Thursday, June 15, 2017

Diary of John Hay: June 23, 1864

The President arrived to-day from the front, sunburnt and fagged, but still refreshed and cheered. He found the army in fine health, good position, and good spirits; Grant quietly confident; he says, quoting the Richmond papers, it may be a long summer's day before he does his work, but that he is as sure of doing it as he is of anything in the world. Sheridan is now on a raid, the purpose of which is to sever the connection at junction of the Richmond and Danville Railroads at Burk's, while the army is swinging around to the south of Petersburg and taking possession of the roads in that direction.

Grants says he is not sufficiently acquainted with Hunter to say with certainty whether it is possible to destroy him: but that he has confidence in him that he will not be badly beaten.
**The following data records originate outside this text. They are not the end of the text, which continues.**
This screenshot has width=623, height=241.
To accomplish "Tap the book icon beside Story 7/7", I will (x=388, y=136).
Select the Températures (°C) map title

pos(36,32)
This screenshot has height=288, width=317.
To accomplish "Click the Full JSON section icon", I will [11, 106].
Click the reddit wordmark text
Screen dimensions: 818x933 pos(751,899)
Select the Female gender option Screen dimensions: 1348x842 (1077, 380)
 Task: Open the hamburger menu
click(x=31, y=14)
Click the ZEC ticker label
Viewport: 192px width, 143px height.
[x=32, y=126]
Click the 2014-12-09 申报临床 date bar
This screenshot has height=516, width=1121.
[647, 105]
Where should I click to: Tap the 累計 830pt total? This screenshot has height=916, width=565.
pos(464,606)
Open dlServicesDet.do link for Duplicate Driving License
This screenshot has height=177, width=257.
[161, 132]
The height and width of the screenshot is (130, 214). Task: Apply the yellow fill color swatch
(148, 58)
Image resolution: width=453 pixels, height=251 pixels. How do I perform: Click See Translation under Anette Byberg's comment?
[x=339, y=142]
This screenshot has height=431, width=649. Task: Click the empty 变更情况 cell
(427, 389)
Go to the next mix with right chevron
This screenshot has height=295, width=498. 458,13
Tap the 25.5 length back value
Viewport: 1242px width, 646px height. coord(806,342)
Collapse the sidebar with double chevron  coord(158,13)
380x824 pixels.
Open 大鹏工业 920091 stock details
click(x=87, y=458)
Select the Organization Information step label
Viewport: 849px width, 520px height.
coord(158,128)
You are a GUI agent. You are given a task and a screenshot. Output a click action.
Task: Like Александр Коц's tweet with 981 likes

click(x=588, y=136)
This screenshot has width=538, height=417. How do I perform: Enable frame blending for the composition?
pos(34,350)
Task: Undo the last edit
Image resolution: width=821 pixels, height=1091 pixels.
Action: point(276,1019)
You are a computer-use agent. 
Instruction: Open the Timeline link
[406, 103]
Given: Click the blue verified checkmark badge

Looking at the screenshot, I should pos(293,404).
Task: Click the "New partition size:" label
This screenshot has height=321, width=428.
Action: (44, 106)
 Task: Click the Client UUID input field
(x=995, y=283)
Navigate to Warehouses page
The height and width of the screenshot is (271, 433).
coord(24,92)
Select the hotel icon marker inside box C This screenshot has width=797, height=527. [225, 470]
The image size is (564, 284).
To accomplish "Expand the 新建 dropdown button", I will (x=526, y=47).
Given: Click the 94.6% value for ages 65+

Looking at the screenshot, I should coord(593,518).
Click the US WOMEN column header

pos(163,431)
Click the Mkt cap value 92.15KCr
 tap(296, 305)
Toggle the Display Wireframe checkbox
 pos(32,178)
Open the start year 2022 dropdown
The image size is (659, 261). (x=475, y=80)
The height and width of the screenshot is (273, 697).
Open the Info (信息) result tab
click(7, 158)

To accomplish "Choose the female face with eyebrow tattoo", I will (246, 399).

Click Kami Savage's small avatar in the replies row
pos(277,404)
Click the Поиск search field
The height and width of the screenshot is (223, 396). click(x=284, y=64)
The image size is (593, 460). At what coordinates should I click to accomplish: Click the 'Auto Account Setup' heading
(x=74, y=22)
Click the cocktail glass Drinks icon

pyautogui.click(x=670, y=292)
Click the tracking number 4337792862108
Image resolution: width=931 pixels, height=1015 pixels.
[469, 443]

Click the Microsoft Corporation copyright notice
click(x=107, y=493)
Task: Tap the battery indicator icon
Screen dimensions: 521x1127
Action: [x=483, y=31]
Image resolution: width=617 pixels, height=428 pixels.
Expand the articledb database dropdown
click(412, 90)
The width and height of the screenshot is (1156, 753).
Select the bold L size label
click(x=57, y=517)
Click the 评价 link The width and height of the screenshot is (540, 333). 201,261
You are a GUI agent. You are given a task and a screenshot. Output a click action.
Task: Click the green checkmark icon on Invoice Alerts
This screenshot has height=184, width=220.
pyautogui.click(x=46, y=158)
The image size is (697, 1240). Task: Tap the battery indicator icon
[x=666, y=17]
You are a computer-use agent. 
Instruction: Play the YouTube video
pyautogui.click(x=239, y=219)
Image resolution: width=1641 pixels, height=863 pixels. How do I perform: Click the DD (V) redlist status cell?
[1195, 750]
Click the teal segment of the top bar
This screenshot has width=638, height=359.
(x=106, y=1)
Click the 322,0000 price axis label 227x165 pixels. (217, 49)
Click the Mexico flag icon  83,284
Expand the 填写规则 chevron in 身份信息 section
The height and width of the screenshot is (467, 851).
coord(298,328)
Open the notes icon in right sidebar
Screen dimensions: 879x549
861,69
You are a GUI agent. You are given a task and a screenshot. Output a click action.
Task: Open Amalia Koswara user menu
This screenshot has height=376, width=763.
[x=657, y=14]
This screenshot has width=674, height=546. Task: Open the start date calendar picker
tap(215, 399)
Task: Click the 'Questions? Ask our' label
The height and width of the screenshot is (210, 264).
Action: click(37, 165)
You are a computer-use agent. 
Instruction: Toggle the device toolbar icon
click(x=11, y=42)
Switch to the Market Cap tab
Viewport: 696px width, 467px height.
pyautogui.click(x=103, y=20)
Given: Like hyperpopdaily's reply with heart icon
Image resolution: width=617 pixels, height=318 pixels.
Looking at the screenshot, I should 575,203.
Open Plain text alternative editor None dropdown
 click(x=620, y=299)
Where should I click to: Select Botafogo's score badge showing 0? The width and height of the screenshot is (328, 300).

When McPherson or Sherman or Sheridan or Wilson is gone on any outside expedition, he feels perfectly secure about them, knowing that, while they are liable to any of the ordinary mischances of war, there is no danger of their being whipped in any but a legitimate way.

Brooks says of Grant that he seems to arrive at his conclusions without any intermediate reasoning process — giving his orders with the greatest rapidity and with great detail. Uses the theoretical staff-officers very little.

SOURCES: Abstracted from Clara B. Hay, Letters of John Hay and Extracts from Diary, Volume 1, p. 209-10. See Michael Burlingame & John R. Turner Ettlinger, Editors, Inside Lincoln’s White House: The Complete War Diary of John Hay, p. 210 for the full diary entry.